Yu Zeren
College of Biomedical Engineering, Hainan University, Haikou, Hainan, China.
medRxiv. 2025 Jun 16:2025.06.15.25329640. doi: 10.1101/2025.06.15.25329640.
Identifying robust biomarkers for future cardiometabolic risk within the crucial "preventive window" in healthy individuals remains a major challenge. While numerous sleep metrics are linked to health, their hierarchical importance is unknown. This study aimed to leverage a data-driven machine learning paradigm to move beyond conventional metrics and objectively identify the core sleep-related physiological drivers for predicting the transition to early-stage cardiometabolic risk.
We conducted a longitudinal analysis on 447 initially healthy participants from the Sleep Heart Health Study (SHHS). A LASSO (L1-regularized) logistic regression model was trained on 16 high-quality clinical and polysomnographic features to perform data-driven biomarker selection, following a rigorous data quality audit where high-missingness variables (e.g., heart rate variability) were excluded. The performance of the final models was rigorously evaluated using 10-repeats of 10-fold cross-validation and compared using paired t-tests.
LASSO regression identified a parsimonious set of six core predictors. Notably, respiratory disturbance index (RDI) and minimum nocturnal oxygen saturation (min_spo2) emerged as the key biomarkers, superseding traditional sleep fragmentation metrics like the arousal index. In the primary cross-validation analysis, the lean LASSO model demonstrated the strongest predictive performance (mean AUC = 0.698), statistically outperforming a complex model with all 16 features (mean AUC = 0.669, p<0.0001). This superiority and robustness were maintained in high-risk subgroups.
Our data-driven approach reveals that physiological stress directly linked to sleep-disordered breathing and nocturnal hypoxemia, rather than general sleep fragmentation, are the primary drivers of the transition towards early cardiometabolic risk in healthy individuals. This finding provides specific, translatable targets for precision preventive medicine, points towards novel mechanisms for early risk development, and offers a blueprint for developing next-generation screening tools, potentially integrated into wearable technology.

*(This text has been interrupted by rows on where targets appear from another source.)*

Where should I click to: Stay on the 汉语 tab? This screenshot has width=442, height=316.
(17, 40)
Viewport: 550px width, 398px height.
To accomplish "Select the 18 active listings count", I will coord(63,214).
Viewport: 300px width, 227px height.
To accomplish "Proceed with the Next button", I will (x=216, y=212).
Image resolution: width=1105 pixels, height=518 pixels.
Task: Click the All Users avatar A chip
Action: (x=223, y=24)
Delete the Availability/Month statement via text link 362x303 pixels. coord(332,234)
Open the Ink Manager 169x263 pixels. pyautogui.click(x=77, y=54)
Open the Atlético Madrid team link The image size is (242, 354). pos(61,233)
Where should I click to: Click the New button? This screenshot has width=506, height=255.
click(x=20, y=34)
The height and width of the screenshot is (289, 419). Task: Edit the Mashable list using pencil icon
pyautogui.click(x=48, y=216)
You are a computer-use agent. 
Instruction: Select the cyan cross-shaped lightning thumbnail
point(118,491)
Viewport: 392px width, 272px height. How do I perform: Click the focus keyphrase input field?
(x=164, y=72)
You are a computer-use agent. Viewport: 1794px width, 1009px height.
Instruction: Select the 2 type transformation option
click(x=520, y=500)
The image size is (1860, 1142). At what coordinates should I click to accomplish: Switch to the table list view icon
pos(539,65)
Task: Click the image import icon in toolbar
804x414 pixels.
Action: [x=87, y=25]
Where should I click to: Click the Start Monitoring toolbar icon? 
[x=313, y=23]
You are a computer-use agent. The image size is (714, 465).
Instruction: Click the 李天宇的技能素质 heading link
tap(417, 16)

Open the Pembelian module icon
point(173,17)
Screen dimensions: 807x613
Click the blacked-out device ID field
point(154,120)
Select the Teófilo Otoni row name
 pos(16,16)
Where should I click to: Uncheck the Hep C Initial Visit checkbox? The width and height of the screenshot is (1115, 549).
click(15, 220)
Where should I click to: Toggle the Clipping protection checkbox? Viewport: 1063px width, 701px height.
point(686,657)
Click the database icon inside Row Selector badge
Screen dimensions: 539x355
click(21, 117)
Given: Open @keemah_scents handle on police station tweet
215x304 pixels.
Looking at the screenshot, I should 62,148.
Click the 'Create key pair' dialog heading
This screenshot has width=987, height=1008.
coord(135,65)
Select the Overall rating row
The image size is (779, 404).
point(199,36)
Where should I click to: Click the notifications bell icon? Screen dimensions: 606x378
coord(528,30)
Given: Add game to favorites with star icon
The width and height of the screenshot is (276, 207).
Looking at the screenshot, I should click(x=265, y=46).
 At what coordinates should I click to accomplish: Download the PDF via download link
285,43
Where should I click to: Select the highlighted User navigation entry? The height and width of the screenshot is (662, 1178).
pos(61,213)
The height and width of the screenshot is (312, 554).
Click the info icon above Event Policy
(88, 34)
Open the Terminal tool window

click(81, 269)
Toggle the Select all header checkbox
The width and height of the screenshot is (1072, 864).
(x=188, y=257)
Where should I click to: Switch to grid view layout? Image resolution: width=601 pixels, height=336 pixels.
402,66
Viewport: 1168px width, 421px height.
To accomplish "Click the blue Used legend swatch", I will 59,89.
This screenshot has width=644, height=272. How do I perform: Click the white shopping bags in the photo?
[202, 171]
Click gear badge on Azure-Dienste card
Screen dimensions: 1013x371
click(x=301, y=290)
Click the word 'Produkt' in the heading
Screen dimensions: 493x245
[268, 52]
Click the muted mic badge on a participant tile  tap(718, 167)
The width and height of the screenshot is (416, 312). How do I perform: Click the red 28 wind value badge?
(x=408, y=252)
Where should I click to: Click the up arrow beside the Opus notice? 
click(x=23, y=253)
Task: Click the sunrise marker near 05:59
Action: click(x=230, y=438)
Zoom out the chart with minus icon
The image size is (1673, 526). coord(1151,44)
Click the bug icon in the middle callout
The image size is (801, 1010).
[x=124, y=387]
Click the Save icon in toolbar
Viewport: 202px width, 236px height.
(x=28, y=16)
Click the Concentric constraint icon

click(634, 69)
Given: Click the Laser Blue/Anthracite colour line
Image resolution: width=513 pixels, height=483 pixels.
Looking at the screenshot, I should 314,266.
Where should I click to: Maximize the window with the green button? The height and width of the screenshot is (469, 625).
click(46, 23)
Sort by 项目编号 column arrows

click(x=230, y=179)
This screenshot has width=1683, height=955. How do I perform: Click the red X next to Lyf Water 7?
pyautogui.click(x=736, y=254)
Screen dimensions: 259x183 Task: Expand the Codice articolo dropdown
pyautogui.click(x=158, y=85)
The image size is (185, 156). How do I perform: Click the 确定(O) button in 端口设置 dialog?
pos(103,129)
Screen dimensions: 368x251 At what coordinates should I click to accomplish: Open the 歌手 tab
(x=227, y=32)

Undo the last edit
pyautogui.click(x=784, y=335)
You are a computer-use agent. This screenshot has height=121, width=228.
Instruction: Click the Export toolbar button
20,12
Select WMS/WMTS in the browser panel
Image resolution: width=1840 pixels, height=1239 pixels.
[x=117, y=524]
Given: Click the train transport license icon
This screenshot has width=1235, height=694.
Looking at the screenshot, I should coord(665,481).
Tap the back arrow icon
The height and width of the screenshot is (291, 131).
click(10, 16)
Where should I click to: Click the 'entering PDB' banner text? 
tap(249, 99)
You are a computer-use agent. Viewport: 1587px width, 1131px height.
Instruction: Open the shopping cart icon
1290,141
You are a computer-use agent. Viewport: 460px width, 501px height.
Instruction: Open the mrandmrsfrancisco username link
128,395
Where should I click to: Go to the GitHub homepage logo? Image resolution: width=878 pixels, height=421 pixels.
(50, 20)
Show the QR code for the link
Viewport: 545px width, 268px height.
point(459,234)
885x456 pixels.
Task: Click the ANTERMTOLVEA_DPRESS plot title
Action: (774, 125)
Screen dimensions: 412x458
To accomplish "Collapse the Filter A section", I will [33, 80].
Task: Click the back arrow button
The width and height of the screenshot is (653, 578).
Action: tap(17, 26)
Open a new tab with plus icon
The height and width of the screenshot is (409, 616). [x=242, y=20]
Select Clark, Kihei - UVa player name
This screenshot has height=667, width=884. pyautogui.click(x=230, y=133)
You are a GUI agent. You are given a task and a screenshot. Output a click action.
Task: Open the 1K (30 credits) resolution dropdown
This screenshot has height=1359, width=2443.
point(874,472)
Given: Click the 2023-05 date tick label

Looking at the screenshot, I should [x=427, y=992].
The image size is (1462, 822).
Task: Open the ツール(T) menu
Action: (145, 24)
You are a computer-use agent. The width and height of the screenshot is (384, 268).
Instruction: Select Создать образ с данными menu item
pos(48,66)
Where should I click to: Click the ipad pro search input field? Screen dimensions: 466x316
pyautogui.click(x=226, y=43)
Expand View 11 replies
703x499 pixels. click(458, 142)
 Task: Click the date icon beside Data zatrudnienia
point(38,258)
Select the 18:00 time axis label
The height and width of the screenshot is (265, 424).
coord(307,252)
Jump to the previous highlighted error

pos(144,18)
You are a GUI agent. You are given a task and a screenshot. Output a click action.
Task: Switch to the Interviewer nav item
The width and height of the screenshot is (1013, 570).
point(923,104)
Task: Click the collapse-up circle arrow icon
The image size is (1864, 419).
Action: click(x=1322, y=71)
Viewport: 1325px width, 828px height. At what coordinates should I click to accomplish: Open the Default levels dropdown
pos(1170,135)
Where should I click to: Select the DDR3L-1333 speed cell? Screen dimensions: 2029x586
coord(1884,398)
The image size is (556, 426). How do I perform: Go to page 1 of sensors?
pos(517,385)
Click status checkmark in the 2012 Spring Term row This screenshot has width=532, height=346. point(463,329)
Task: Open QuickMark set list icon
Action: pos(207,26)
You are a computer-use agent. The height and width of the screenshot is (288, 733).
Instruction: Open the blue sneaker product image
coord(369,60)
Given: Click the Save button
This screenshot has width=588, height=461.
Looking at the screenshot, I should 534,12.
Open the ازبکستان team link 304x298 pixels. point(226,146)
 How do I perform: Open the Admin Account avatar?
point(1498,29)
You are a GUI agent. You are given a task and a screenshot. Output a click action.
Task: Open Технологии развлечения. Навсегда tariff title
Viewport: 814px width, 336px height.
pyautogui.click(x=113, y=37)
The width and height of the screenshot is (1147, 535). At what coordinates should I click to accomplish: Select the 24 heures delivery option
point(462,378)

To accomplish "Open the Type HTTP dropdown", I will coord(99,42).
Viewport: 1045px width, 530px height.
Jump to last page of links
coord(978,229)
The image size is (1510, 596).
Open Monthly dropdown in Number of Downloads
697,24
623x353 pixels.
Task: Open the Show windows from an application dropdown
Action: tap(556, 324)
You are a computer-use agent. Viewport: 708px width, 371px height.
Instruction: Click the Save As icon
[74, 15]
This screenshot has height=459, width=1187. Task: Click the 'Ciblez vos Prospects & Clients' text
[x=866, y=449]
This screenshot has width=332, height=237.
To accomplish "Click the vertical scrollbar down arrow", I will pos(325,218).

在健康个体的关键“预防窗口期”内识别未来心脏代谢风险的可靠生物标志物仍然是一项重大挑战。虽然众多睡眠指标与健康相关,但其层级重要性尚不清楚。本研究旨在利用数据驱动的机器学习范式,超越传统指标,客观地识别与睡眠相关的核心生理驱动因素,以预测向早期心脏代谢风险的转变。
我们对睡眠心脏健康研究(SHHS)中447名最初健康的参与者进行了纵向分析。在严格的数据质量审核(排除高缺失率变量,如心率变异性)后,使用16项高质量临床和多导睡眠图特征训练LASSO(L1正则化)逻辑回归模型,以进行数据驱动的生物标志物选择。最终模型的性能通过10次重复的10折交叉验证进行严格评估,并使用配对t检验进行比较。
LASSO回归确定了一组由六个核心预测因子组成的简约集合。值得注意的是,呼吸紊乱指数(RDI)和夜间最低血氧饱和度(min_spo2)成为关键生物标志物,取代了诸如觉醒指数等传统睡眠片段化指标。在初次交叉验证分析中,精简的LASSO模型表现出最强的预测性能(平均AUC = 0.698),在统计学上优于具有所有16个特征的复杂模型(平均AUC = 0.669,p<0.0001)。这种优势和稳健性在高危亚组中得以保持。
我们的数据驱动方法表明,与睡眠呼吸紊乱和夜间低氧血症直接相关的生理应激,而非一般的睡眠片段化,是健康个体向早期心脏代谢风险转变的主要驱动因素。这一发现为精准预防医学提供了具体的、可转化的靶点,指出了早期风险发展的新机制,并为开发下一代筛查工具提供了蓝图,这些工具可能会集成到可穿戴技术中。